Lecture 22: Computation Circuits, Microarchitecture Introduction
Date: November 1, 2006

#### Agenda

• Announcements
• registration pizza with the CS department: tonight 6 PM
• please report any problems with CSLab computers!
• CS 337 next semester - it's a tutorial and often pretty popular.
• Lab 6 back
• Lab 7 discussion
• Lab 8 continues
• working circuit in my office - come see it
• pushbuttons in LogicWorks - hook up power and ground
• buses in LogicWorks - simplifying your designs - on the breadboards, use some tape
• binary probes are useful (and free) in LogicWorks
• think very carefully about who's driving the bus - LogicWorks can help here too - probes will display "C" in LogicWorks, whereas chips might behave unpredictably or fry
• Beware of timing issues - for example, if you need to put a value on a bus and activate a chip to read that value based on the same event (a button press), make sure your data gets to the bus before your chip samples it
• label your chips and wires - for your benefit and mine
• Optional bonus lab
• Computation Circuits
• final words on multiplication by repeated addition
• another one: multiplication using bit shift and addition
```int multiply(int x, int y) {
int product = 0;
while (x) {
if (x&1) product+=y;
x >>= 1;
y <<= 1;
}
return product;
}
```
• here, multiplying 2 8-bit values to get an 8-bit value, ignoring overflow
• this one is potentially a lot faster - 8 cycles (the number of bits) rather than X adds.

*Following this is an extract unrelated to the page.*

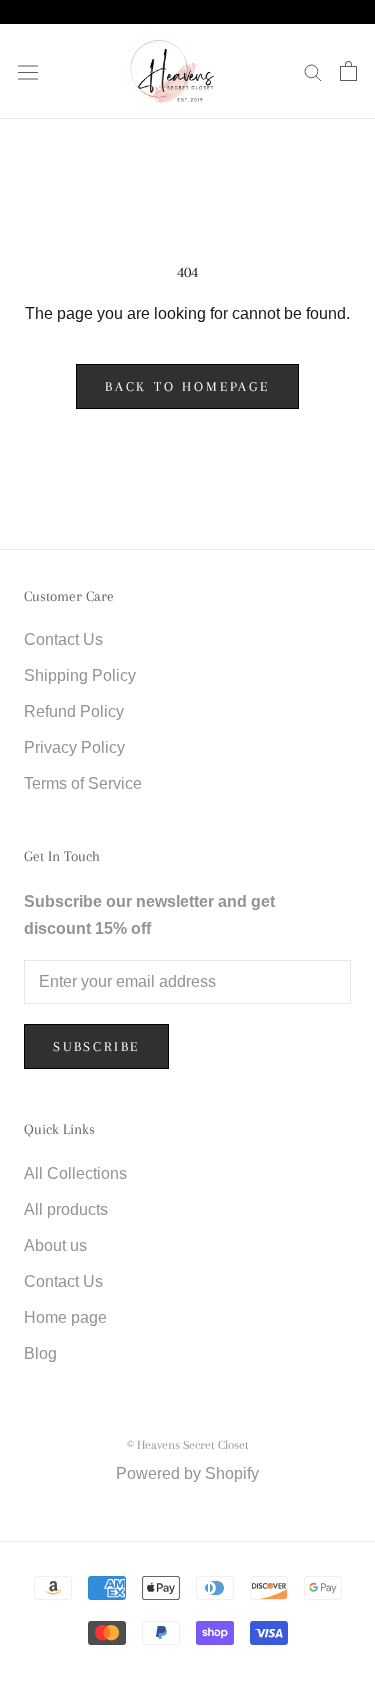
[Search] (313, 71)
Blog (40, 1353)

• Data path: main data bus carries values of X, Y
• four possible bus drivers: X keypad, Y keypad (during initializaition), LSR X register, LSR Y register (during computation)
• access to the bus must be carefully coordinated to avoid conflicts.
• the adders always add, but we only store the result back in the when the 1's bit of X is 1
• the shifting part of the computation is done in wires!
• LSR X is done by copying down bits to one position right, LSL Y is done by copying down bits to one position left and making the 1's bit a 0.
• clock/sequencing for the whole circuit is based off an init switch and a clock generator
• shift register: initialize to 0001 on init, on each clock leading edge, the 1 shifts to the left, rotating around when it gets to Q3 (note Q3 is fed to SI - shift in)
• the outputs of the shift register define the 4 phases for our computation
• 4-bit counter starts at 0, counts up each time we reach phase 4 - on the 8th iteration, when we know we are done, the Q3 output is used to indicate that the product is ready
• D-type flip-flop indicates initialization phase, sets to 1 on the leading edge of the init signal, sets back to 0 when phase 3 of the init cycle is complete (Q3 of the shift register becomes 1)
• Initialization phases:
• Phase 0: clear all registers
• Phase 1: enable X input TriStates, then after a delay buffer, load X register
• Phase 2: enable Y input TriStates, then after a delay buffer, load Y register, trigger load of LSR X
• Phase 3: reset D-type flip-flop, increment 4-bit counter, if 1's bit of X is 1, copy output of adders (PRODUCT+Y) into PRODUCT, trigger load of LSL Y
• Computation phases:
• Phase 0: quiet time - nothing happening (although our adders are adding)
• Phase 1: enable LSR X output TriStates, then after a delay buffer, load X register
• Phase 2: enable LSR Y output TriStates, then after a delay buffer, load Y register, trigger load of LSR X
• Phase 3: reset D-type flip-flop (no effect), increment 4-bit counter, if 1's bit of X is 1, copy output of adders (PRODUCT+Y) into PRODUCT, trigger load of LSL Y
• note the amount of parallel computation here
• note the speculative computation - we always compute Y+PRODUCT but only copy it in when the 1's bit of X is 1 - is there a cost to this?
• we could speed the whole thing by having separate data buses for X and Y
-- EXAM TOPIC CUTOFF POINT --
• Introduction to Microarchitecture
• Consider a calculator-like device:
• If the ALU has four functions, it can be controlled with 2 control lines:
• Similarly for the Shifter, if it has 4 functions, it requires 2 control lines.
• Each input bus A and B needs 3 control lines (assuming 8 registers) as well as 3 for the C bus.
• Total of 13 control lines to run this calculator device.